Friday, August 1, 2008 06:02 PM

We definitely need a way to check and be able to trust our vote

I've had a negative feeling since the last election that the results were fraudulently tampered with, seemingly in several ways.

It seems more than reasonable to come up with a simple check and balance way to keep the integrity of the counts beyond question. Quite frankly this is too critical an issue to leave to computer systems and methods that can't be rechecked if need be.

One method would be to post a complete list of all the registered voters by voter number or an assigned code number for each person. This could be checked by whoever wanted to see how their personal vote was listed. The act of having a list with each vote visible to everyone would make a list that could be tallied and errors in a person's vote could be reported and corrected if some sort of vote application error seemed to have happened. The only error that could really be perpetrated on this system would be one of extra voters that don't check out being added into the system. This system would also account for lost precincts and whole areas errors of omission.

At the very least each voter polling location's total number of voters should be listed on a master list and the candidate totals should be recorded and published online for all to see so that complete totals can be correlated to a break down of polling places.

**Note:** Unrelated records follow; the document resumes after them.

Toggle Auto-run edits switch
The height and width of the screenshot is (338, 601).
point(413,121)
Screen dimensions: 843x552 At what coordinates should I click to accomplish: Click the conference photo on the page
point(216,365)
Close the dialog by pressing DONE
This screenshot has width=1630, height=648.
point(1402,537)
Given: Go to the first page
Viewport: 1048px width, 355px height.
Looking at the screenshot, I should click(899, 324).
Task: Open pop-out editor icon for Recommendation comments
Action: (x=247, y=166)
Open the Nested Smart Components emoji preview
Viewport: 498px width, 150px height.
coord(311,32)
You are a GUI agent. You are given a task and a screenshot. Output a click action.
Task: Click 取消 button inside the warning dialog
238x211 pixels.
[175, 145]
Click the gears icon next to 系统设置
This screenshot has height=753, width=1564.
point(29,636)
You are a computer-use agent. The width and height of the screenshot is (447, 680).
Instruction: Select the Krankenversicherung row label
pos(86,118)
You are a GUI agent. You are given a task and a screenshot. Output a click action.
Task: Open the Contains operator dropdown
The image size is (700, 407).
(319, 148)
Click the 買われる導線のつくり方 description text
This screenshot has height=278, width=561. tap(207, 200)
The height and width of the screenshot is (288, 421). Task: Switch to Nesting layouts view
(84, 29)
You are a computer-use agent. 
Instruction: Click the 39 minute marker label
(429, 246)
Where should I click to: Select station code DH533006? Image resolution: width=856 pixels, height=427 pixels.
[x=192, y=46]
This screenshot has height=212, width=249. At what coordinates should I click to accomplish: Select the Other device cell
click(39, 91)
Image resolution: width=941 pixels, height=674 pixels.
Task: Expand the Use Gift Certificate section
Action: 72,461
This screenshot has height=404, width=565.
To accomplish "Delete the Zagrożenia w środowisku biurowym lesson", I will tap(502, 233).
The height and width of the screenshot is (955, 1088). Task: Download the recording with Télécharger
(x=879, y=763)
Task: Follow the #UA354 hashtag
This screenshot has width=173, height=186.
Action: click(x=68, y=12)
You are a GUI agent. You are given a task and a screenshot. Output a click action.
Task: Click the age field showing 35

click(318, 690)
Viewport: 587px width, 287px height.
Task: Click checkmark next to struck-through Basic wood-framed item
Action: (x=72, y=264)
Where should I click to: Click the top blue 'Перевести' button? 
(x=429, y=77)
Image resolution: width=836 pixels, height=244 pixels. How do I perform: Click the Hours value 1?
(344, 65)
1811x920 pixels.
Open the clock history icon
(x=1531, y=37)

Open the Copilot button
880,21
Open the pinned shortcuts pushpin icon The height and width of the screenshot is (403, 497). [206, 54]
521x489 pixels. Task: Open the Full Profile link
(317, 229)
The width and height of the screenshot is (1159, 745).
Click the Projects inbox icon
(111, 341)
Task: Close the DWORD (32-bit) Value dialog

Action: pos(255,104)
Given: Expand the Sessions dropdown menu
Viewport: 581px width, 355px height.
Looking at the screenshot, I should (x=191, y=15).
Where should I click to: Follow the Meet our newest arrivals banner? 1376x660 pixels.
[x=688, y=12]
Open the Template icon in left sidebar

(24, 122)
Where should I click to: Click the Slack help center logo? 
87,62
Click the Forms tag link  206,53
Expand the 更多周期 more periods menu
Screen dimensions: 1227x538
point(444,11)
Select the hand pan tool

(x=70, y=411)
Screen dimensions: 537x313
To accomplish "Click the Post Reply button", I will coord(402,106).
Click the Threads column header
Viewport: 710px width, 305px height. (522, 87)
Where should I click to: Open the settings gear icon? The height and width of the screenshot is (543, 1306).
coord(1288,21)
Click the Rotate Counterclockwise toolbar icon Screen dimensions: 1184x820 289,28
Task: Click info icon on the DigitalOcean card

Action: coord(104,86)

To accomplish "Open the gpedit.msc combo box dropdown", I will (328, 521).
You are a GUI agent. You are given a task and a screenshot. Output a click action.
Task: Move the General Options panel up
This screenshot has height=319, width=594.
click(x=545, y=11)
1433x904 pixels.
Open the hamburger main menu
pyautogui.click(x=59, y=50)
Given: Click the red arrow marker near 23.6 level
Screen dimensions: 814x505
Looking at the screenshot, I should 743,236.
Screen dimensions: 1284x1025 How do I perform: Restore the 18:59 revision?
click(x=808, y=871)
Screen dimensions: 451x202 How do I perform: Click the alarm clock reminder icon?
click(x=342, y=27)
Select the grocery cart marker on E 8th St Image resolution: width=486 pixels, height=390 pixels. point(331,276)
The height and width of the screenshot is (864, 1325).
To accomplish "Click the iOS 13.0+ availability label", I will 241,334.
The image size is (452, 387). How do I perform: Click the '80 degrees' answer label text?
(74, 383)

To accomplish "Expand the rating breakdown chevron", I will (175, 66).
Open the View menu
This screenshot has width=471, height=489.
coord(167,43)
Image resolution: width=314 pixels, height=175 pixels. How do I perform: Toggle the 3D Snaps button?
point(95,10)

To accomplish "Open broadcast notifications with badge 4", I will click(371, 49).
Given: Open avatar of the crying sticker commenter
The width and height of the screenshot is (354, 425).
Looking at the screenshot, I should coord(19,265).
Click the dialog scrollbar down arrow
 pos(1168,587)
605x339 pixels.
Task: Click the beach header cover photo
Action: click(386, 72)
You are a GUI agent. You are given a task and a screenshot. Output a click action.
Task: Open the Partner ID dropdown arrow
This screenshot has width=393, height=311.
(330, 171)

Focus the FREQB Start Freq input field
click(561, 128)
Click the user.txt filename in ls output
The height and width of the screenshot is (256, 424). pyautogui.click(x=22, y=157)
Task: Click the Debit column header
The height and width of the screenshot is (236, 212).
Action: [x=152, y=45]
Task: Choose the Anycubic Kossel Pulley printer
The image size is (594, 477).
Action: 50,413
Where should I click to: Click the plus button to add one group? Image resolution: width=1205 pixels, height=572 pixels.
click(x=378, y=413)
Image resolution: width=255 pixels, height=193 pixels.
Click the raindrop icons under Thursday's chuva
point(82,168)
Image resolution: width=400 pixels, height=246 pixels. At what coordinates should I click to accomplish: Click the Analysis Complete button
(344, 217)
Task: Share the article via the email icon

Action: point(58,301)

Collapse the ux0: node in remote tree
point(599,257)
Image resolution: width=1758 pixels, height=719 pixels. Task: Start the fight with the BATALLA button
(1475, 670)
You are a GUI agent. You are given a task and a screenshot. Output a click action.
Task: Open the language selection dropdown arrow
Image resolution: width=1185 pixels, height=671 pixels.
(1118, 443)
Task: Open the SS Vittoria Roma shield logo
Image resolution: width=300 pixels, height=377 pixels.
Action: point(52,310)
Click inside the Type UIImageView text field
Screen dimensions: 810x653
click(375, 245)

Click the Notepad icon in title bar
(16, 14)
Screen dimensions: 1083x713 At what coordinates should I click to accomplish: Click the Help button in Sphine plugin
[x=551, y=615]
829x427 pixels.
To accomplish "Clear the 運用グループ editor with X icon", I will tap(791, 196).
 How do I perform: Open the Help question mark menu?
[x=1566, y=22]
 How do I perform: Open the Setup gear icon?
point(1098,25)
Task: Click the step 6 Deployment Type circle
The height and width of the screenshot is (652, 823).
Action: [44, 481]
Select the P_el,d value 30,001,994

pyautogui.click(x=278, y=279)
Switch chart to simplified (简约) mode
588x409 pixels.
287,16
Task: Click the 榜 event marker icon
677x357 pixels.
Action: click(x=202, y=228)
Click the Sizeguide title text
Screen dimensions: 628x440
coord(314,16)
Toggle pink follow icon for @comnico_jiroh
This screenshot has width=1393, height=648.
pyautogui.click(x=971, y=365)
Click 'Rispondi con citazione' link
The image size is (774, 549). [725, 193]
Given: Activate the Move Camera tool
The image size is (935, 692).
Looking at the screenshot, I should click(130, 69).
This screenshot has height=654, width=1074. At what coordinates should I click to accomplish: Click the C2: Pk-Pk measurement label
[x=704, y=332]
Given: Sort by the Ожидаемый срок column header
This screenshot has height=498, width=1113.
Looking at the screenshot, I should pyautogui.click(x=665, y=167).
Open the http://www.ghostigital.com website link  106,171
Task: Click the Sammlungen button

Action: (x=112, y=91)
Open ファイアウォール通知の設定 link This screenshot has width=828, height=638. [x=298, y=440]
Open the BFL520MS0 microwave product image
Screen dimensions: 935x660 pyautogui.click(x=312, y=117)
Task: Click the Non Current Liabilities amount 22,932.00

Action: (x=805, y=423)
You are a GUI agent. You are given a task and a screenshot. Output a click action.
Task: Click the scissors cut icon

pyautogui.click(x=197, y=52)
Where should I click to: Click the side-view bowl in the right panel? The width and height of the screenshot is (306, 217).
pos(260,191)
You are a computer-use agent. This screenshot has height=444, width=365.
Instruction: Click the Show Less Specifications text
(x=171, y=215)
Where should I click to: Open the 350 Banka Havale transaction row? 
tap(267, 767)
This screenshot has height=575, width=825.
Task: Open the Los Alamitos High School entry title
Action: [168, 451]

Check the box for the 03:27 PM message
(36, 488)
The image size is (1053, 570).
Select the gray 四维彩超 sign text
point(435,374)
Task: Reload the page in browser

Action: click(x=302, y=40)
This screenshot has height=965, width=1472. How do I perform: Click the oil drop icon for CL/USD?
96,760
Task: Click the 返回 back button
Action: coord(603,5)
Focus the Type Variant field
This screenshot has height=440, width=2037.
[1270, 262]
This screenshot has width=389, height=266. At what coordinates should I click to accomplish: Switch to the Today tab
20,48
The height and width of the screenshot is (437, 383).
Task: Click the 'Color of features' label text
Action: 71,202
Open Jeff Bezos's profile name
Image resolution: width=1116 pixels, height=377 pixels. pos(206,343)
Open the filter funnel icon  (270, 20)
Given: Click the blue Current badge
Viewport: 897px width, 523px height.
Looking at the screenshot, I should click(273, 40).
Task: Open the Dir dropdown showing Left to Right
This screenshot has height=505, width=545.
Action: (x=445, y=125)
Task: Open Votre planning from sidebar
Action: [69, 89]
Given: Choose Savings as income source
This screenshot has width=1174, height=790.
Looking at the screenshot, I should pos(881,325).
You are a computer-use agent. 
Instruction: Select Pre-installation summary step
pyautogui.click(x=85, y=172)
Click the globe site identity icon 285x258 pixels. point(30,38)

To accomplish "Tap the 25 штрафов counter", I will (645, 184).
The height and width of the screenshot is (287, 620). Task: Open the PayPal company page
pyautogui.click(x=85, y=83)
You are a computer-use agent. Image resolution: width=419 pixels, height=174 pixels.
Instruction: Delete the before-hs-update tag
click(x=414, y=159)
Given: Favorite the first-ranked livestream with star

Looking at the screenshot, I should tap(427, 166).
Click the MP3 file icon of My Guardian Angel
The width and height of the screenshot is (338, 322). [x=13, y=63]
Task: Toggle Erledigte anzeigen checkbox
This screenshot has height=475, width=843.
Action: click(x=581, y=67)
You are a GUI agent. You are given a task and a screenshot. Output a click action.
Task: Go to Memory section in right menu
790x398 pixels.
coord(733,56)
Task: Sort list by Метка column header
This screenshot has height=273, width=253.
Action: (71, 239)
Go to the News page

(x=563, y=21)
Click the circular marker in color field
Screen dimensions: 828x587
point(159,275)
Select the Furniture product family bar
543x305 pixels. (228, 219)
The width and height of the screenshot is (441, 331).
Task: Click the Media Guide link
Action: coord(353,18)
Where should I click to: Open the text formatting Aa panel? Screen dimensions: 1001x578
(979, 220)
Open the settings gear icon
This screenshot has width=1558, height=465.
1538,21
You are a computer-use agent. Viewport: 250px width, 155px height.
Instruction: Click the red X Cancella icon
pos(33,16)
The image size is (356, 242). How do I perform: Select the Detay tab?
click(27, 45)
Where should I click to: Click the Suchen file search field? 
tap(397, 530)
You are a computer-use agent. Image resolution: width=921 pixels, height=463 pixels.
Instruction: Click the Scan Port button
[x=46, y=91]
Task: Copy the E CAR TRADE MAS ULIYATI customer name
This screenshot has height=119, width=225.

The system of computers and station voting equipment has cost hundreds of millions of dollars and has had a less than reliable or trustworthy performance history. It seems that this may be one case where a hard copy tally sheet may be in order. The cost of printed forms could be assessed for monetary cost versus computers and voting stations and the inherent accuracy and reliability would be there.

With this hard copy method a publicly listed polling place total by individual areas would be very hard to corrupt.

With the pressure on this race and what it means to the country in terms of changing a truly bad government regime, and in light of the boundless corruption exhibited by it, it doesn't make sense to allow that same system to pay any large corporation with bidless contracts to provide computer systems that are charged with a voting count.